▸ Job
Copy out the lines from the one containing "The image size is (1294, 761)." through the final line, requests included, and shift every coordinate in the answers by -6.

▸ Data shown

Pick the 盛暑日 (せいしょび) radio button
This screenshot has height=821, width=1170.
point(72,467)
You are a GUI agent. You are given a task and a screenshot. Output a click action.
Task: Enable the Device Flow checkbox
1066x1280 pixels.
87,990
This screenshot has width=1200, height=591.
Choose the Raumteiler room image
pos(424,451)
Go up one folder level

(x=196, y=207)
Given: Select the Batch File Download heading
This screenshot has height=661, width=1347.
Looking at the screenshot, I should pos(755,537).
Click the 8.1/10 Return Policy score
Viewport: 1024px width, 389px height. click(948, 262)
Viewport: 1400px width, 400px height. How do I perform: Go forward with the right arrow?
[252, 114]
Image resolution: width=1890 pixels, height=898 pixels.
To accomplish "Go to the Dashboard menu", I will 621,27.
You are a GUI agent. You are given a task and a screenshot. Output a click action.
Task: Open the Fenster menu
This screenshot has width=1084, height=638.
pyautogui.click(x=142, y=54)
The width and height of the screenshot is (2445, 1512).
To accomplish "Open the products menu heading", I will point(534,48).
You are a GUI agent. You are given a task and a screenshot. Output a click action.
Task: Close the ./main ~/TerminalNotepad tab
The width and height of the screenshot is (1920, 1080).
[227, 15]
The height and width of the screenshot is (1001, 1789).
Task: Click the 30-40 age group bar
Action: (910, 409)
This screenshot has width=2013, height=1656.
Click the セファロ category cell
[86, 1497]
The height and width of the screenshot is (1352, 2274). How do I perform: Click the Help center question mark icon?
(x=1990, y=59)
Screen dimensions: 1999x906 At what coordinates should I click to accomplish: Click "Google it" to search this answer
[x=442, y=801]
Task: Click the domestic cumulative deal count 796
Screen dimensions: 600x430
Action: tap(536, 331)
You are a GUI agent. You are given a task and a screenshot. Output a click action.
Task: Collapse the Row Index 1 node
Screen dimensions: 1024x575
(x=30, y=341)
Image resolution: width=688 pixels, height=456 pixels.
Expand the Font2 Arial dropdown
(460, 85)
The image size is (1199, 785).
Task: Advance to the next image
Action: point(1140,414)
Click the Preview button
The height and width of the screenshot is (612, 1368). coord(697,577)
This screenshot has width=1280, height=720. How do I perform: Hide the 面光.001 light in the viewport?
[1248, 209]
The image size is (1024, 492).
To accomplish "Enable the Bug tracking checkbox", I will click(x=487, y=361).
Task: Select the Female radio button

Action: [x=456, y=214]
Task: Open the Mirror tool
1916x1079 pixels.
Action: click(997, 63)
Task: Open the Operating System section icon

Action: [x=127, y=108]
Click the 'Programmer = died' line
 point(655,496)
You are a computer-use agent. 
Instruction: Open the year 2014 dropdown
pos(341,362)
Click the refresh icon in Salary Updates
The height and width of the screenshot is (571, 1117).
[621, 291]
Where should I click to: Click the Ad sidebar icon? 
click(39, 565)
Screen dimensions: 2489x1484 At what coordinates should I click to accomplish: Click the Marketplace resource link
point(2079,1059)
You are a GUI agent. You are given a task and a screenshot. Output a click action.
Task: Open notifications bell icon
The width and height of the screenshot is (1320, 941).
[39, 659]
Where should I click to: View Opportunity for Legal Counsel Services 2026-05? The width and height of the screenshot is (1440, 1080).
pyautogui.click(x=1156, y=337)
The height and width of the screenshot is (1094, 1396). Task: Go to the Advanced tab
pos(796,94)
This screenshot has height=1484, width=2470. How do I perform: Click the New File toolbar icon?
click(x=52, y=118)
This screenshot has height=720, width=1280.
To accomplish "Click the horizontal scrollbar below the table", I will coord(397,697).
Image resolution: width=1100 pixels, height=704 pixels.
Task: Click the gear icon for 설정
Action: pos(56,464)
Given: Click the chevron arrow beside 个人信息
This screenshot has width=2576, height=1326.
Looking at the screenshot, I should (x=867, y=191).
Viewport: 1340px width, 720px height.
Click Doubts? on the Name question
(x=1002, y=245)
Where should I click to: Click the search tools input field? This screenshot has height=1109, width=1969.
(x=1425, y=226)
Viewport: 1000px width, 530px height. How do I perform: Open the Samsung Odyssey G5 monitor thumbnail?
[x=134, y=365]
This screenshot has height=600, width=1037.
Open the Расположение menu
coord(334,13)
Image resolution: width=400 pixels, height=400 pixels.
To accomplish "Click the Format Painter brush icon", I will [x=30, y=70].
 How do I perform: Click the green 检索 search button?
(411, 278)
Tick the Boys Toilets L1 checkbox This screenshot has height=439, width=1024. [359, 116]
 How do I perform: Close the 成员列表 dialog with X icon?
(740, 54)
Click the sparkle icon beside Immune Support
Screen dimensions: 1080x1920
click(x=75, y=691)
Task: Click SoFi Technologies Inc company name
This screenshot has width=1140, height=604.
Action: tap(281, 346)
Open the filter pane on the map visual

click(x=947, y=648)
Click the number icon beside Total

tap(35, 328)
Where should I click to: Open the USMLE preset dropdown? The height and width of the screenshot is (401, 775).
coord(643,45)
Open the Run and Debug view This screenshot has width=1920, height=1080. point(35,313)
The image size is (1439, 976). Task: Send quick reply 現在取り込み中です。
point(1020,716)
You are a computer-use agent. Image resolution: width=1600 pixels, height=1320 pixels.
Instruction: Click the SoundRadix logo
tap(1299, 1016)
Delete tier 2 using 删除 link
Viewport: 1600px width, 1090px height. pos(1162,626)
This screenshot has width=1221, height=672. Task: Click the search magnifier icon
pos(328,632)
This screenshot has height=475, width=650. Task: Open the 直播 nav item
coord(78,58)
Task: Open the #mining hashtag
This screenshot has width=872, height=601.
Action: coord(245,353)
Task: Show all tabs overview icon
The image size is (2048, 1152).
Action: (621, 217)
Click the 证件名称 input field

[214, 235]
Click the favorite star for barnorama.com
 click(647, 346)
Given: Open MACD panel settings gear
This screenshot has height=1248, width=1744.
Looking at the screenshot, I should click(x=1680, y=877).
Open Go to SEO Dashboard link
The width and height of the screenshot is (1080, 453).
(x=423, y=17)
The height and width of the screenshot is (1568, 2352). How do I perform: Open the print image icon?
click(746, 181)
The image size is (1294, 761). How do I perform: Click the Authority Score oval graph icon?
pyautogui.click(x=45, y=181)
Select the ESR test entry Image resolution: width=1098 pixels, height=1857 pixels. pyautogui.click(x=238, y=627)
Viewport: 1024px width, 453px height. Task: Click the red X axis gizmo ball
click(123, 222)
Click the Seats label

▸ Exercise result
The image size is (1294, 761). How do I perform: Click the Authority Score oval graph icon?
pyautogui.click(x=39, y=175)
Select the ESR test entry Image resolution: width=1098 pixels, height=1857 pixels. pyautogui.click(x=232, y=621)
Viewport: 1024px width, 453px height. Task: Click the red X axis gizmo ball
click(117, 216)
Click the Seats label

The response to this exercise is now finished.